• Quoted passage:
######
Tessa Jowell, UK secretary of state for culture, recognises how popular gambling is: ‘They gamble by playing bingo, pool, playing the national lottery, and for most people, the overwhelming number of people, it’s a very small but pleasurable part of their lives. Who should stop that?’ (1) According to Marc Etchers, director of Leisure Parcs, over 75 percent of us gamble regularly (2) – with 33million of us supporting an industry that already has a turnover of £7billion and employs 125,000 people (3).

The government’s proposals include ending the ban on drinking at gaming tables, removing limits on jackpots, and setting up a Gambling Commission to oversee the implementation of changes. Also, the rule requiring membership of a casino at least 24 hours before playing is likely to be abolished; online gambling may be licensed; and local authorities are likely to be given responsibility for the licensing of gambling premises (4).

The White Paper also proposes an industry-funded gambling trust to support ‘problem gambling prevention’ and treatment programmes. If passed, the government may also reserve powers to compel licensed operators to make
financial contributions to the trust.

There has been a broad debate about the government’s proposals, but a number of controversial issues have not yet been touched upon – particularly regarding our ability to cope with gambling without treatment and help.

Few industry representatives have come out against setting up a gambling trust to help ‘gambling victims’. If the industry agrees to fund a gambling trust, this would seem like a tacit acceptance that the individual is not responsible for his or her gambling habit.
######
• Brief:
Can you write out the passage on UK gambling reform from "The White Paper" to "her gambling habit.", substituting "gambling fund" for "gambling trust"? The listing after this has no connection to the passage on UK gambling reform.

• Recorded information:
######
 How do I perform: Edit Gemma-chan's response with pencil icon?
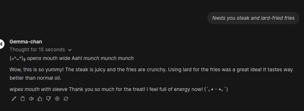(14, 99)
######
• Full solution:
The White Paper also proposes an industry-funded gambling fund to support ‘problem gambling prevention’ and treatment programmes. If passed, the government may also reserve powers to compel licensed operators to make
financial contributions to the trust.

There has been a broad debate about the government’s proposals, but a number of controversial issues have not yet been touched upon – particularly regarding our ability to cope with gambling without treatment and help.

Few industry representatives have come out against setting up a gambling fund to help ‘gambling victims’. If the industry agrees to fund a gambling fund, this would seem like a tacit acceptance that the individual is not responsible for his or her gambling habit.